Robert S. Lopez: The Commercial Revolution of the Middle Ages. Englewood Cliffs 1971.
Das ist dabei herausgekommen:
Verläuft die Wirtschaftsgeschichte von der klassischen Antike bis ins Mittelalter kontinuierlich?
Kontinuität beschreibt den Zustand des lückenlosen Zusammenhangs; keine klaren Abschnittsgrenzen, keinen Anfang mit einem deutlich abgeschlossenen Ende, vielmehr einen fließenden Übergang, meist unter gleichen oder ähnlichen Vorraussetzungen. Ein innerer Zusammenhang des gegebenen historischen Einzelnen.
Im Gegensatz dazu würde Diskontinuität in diesem speziellen Fall eine abrupte, sprunghafte Veränderung, unabhängige Entwicklung oder aber Stagnation bedeuten.
Im Sinne der Wirtschaftsgeschichte der klassischen Antike und des Mittelalters, bedeutet dies: Hat das Mittelalter das wirtschaftliche Gedankengut der klassischen Antike und seine Praktiken ohne zu unbewusst übernommen und weiterentwickelt? Gab es überhaupt eine ‚Übernahme’? Haben sich die Gepflogenheiten der klassischen Antike vielleicht im Laufe der Zeit ihrer Nutzung einfach nur weiterentwickelt? Oder ist alles mit dem Ende der klassischen Antike und der darauf folgenden Völkerwanderung untergegangen und das „Rad“ musste erst wieder erfunden werden?
Einer der größten Hemmschuhe der römischen, wie auch der feudalen Gesellschaft, war ihre agrarische Ausrichtung. Wer Geld hatte versuchte Ländereien zu erwerben. Wer Ländereien hatte, war ein gemachter Mann und versank gleichzeitig in der Mittelmäßigkeit, denn römische Landbesitzer mischten sich nicht in den Handel ein. Man hatte einen gewissen Stand an Ansehen und Reichtum erreicht, den man nicht durch Investitionen in risikoreiche Bereiche wie Handel und Technologie gefährden wollte. Da es noch keinen Mangel an billiger Arbeitskraft gab fehlte der Anreiz zu rationalisierenden Innovation.
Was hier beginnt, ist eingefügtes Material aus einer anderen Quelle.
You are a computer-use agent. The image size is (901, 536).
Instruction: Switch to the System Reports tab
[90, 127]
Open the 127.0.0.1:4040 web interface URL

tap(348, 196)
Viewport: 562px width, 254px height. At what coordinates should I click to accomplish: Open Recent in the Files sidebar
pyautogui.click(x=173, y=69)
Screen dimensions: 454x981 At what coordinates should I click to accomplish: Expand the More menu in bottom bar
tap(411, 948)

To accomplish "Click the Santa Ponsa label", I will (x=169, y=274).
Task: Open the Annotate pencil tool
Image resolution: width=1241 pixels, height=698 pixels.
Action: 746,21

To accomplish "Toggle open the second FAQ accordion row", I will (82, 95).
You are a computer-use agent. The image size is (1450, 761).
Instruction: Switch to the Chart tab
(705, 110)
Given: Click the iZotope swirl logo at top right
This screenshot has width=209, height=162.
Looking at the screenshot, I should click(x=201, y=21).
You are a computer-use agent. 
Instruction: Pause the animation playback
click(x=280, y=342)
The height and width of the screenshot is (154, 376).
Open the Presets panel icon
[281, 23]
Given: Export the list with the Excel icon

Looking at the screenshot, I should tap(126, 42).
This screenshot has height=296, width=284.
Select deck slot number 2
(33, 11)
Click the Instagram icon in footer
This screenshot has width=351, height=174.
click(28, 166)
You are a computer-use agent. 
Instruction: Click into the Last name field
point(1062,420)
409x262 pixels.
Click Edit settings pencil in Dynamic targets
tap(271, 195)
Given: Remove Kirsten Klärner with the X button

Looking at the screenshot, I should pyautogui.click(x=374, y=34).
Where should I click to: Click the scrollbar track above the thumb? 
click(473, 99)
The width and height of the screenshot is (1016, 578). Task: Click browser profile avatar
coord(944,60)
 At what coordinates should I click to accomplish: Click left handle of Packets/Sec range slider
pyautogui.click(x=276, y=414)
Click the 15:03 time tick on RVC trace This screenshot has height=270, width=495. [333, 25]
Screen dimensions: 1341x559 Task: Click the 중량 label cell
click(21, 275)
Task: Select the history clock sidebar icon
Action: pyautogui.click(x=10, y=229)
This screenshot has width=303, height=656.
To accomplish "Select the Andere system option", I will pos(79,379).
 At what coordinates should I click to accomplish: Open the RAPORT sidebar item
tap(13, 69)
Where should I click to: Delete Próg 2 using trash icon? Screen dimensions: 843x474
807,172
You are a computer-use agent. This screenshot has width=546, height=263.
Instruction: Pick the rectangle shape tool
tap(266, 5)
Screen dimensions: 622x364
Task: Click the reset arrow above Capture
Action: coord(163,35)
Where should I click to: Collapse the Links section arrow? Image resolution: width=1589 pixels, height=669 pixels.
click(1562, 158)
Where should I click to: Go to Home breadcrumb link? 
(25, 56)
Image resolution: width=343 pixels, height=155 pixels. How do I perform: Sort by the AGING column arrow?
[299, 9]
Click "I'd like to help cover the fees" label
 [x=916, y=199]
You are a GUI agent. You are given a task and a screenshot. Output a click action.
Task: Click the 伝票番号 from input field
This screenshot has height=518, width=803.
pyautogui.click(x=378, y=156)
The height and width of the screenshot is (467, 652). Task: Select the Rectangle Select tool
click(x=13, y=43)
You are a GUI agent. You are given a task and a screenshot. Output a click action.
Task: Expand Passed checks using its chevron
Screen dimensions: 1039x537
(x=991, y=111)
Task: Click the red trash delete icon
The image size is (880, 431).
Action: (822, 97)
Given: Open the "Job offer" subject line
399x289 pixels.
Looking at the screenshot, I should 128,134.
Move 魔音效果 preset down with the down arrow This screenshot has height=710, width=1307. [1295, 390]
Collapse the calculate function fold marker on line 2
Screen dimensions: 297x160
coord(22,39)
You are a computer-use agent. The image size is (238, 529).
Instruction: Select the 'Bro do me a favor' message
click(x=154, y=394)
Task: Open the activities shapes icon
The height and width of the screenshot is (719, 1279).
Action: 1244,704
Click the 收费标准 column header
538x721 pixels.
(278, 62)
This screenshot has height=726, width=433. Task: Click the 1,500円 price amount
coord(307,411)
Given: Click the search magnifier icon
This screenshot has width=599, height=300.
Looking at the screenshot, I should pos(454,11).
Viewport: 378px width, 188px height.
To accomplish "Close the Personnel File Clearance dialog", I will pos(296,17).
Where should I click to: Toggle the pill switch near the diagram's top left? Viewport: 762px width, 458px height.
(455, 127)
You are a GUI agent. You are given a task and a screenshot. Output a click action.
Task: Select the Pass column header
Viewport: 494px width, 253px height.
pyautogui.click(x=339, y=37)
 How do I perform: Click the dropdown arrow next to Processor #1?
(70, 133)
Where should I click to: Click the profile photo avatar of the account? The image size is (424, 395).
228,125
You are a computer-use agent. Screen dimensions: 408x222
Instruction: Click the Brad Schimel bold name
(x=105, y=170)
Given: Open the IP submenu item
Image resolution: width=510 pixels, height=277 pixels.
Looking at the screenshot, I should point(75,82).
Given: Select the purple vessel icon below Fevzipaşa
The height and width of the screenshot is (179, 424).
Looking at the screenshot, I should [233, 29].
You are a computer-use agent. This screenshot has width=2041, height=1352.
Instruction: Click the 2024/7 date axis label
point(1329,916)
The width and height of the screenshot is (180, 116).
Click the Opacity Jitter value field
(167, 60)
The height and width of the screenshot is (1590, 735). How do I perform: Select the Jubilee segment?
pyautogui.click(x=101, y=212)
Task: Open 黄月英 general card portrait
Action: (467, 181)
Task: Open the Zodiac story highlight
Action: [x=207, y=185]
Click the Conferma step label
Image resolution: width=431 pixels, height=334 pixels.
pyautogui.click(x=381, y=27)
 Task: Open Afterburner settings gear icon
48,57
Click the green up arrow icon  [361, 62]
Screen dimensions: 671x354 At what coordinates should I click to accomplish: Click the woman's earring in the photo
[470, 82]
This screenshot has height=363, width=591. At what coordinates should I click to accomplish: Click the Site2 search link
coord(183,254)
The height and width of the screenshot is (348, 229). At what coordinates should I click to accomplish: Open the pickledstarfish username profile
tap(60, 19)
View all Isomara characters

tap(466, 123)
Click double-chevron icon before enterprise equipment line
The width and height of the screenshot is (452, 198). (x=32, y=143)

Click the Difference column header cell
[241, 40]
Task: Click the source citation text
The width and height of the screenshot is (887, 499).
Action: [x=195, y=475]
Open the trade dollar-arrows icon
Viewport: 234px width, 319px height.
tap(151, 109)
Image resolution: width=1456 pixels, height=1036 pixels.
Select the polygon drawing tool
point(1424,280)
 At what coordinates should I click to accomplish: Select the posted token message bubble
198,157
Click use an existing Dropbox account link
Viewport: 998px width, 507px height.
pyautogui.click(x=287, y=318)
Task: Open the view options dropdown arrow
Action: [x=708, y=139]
Den Großgrundbesitzern gegenüber standen die kleinen Handwerker, Künstler und Arbeiter, denen es wiederum an arbeitserleichternden Gerätschaften und Mitarbeitern fehlte, um mehr als unbedingt nötig zu produzieren, was gleichzeitig bedeutete, dass sie nicht genügend Geld durch Verkauf erwirtschaften konnten, um sich Mitarbeiter oder Gerätschaften zu leisten; ein Teufelskreis.
Die Skandinavische Gesellschaft und die idealtypische Idee der Ritterlichkeit betrachteten, genauso wie die Menschen des Römischen Reiches, Luxus und „Geld zum Fenster hinaus werfen“ als eine der ehrenhaftesten Tugenden.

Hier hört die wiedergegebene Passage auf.